- Born: 1772 Champapur, Jajpur district
- Died: 1837 (aged 64–65)
- Occupation: Saint poet
- Spouse: Padmabati
- Parent(s): Chemei Ojha, Debaki

= Hadidas =

Odia Hindu devotee, saint and poet

Hadi Das (1772-1837), was an Odia Hindu devotee of Odisha in the early 18th century.

== Early life ==
Hadi Das, a saint from Odisha, was born at Champapur just one km from Chhatia in the state of Odisha in 1772 A.D. to the parents Chemei Ojha and Devaki of a Kamar (blacksmith) family. His parent had lost all the children before Hadi Das was born. For this reason his parent out of love and affection named the child as "Hadi" (a low caste). Actually his real name was Hadi Das (the servant of vishnu).

== A Spiritual Teacher ==
His spiritual teacher was Mastaram Das, a saint from western India residing at Puri at that time.
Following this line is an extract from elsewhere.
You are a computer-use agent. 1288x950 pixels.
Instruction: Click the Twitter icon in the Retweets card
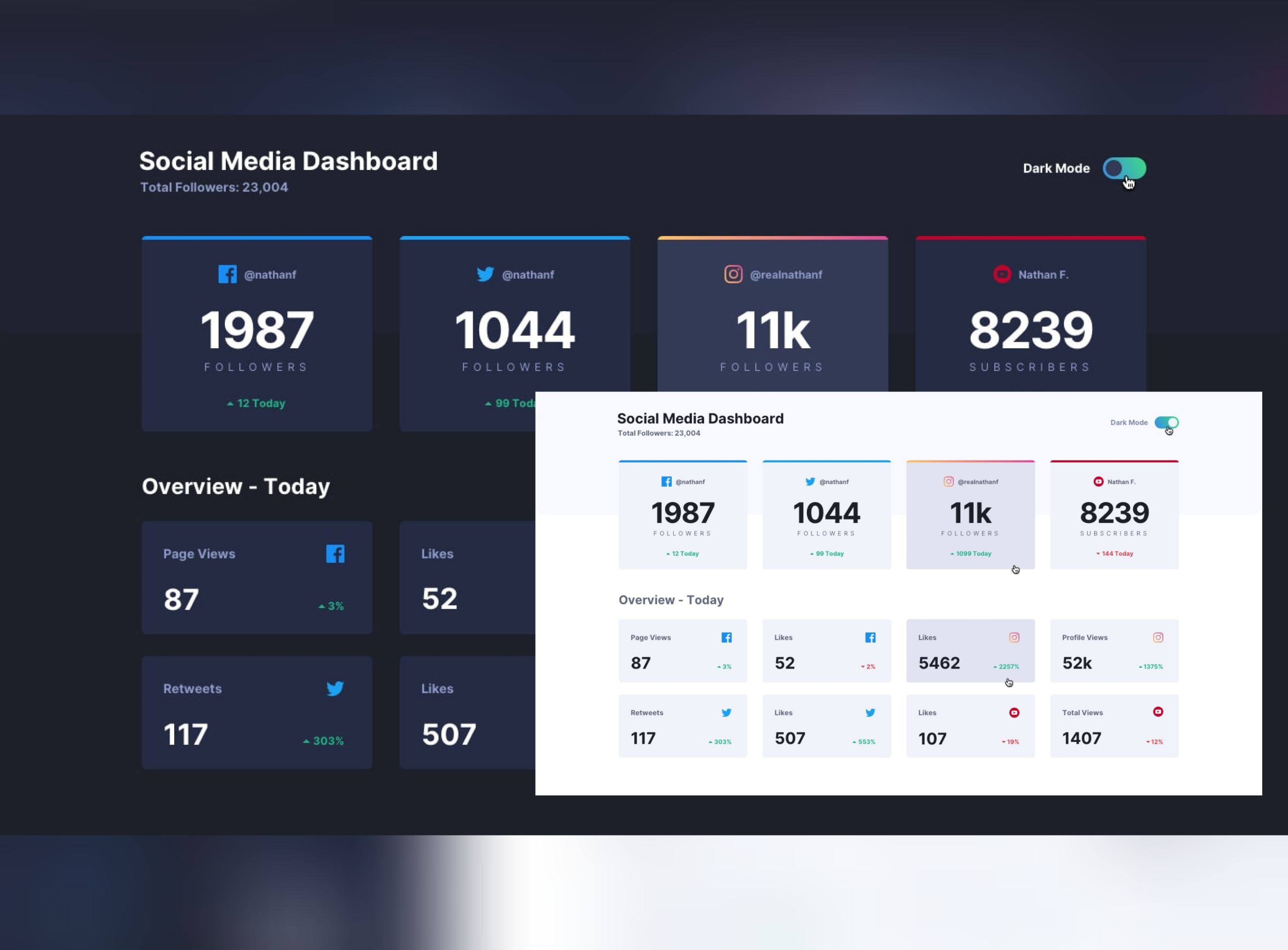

Hadi Das came in contact with him and was inspired by him for his spiritual and divine power and admitted him as his spiritual teacher. Hadi Das chose for his ancestral occupation a place at Chhatia called Kalagiri surrounded by trees and bushes. The Bata or the tree under which he was working is said to be still preserved as a symbol.

== Literary works ==
The future prophecies, the past and the present activity of the people, the truth of spiritual doctrines are displayed through his countless Bhajanas, Malika and other spiritual texts like "Sankhanavi" "Ananta Gupta Gita", "Anantagoi", "Bhabananabara", "Hanumanta Gita", "Nila Madhava Gita" etc. His contributions and literary achievements have been appreciated in a thesis "Hadi Das Rachanabali" by a local educationalist Prof. R. Sahu.

After Hadi Das died in the late 1830 he was regarded as a saint of Orissa like Panchasakha. He was popularly known as twelfth incarnation of Mahapurusa Achutananda Das a great saint of Nemalabata.